INFORMATION GIVEN START

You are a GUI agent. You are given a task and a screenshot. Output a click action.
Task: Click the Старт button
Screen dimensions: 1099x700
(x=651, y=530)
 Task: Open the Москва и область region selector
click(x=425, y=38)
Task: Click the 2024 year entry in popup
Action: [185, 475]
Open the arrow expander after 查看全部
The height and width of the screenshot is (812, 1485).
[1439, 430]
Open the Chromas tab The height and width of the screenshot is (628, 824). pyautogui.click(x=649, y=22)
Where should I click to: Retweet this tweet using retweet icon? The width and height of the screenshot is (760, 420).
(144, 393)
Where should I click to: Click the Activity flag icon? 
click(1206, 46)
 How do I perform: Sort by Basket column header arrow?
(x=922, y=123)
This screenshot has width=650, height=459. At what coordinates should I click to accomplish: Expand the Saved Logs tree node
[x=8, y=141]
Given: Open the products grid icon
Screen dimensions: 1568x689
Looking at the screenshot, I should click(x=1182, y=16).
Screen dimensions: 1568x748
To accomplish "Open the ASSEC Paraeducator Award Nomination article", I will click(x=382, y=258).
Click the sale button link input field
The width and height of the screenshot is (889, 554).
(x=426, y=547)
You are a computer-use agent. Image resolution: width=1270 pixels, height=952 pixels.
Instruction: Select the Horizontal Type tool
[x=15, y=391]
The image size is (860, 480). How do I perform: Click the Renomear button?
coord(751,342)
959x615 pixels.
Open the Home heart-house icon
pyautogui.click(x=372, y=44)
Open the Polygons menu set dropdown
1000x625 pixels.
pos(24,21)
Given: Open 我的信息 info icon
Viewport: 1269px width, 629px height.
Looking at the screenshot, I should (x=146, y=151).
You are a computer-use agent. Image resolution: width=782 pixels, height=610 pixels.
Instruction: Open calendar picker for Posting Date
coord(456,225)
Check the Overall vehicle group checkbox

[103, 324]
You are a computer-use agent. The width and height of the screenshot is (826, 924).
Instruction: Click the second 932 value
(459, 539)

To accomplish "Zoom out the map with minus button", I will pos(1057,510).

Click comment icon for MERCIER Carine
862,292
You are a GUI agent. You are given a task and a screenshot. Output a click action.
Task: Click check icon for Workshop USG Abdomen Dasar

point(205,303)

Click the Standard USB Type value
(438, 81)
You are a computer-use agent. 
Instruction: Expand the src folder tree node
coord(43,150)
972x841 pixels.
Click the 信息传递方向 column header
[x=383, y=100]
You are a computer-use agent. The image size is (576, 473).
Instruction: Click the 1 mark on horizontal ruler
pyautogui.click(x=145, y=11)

INFORMATION GIVEN END

ABOUT THIS TASK » Reproduce each line of the records in which the word "agent" appears.

EXERCISE ANSWER »
You are a GUI agent. You are given a task and a screenshot. Output a click action.
You are a computer-use agent. Image resolution: width=1270 pixels, height=952 pixels.
You are a computer-use agent. Image resolution: width=782 pixels, height=610 pixels.
You are a computer-use agent. The width and height of the screenshot is (826, 924).
You are a GUI agent. You are given a task and a screenshot. Output a click action.
You are a computer-use agent. 
You are a computer-use agent. The image size is (576, 473).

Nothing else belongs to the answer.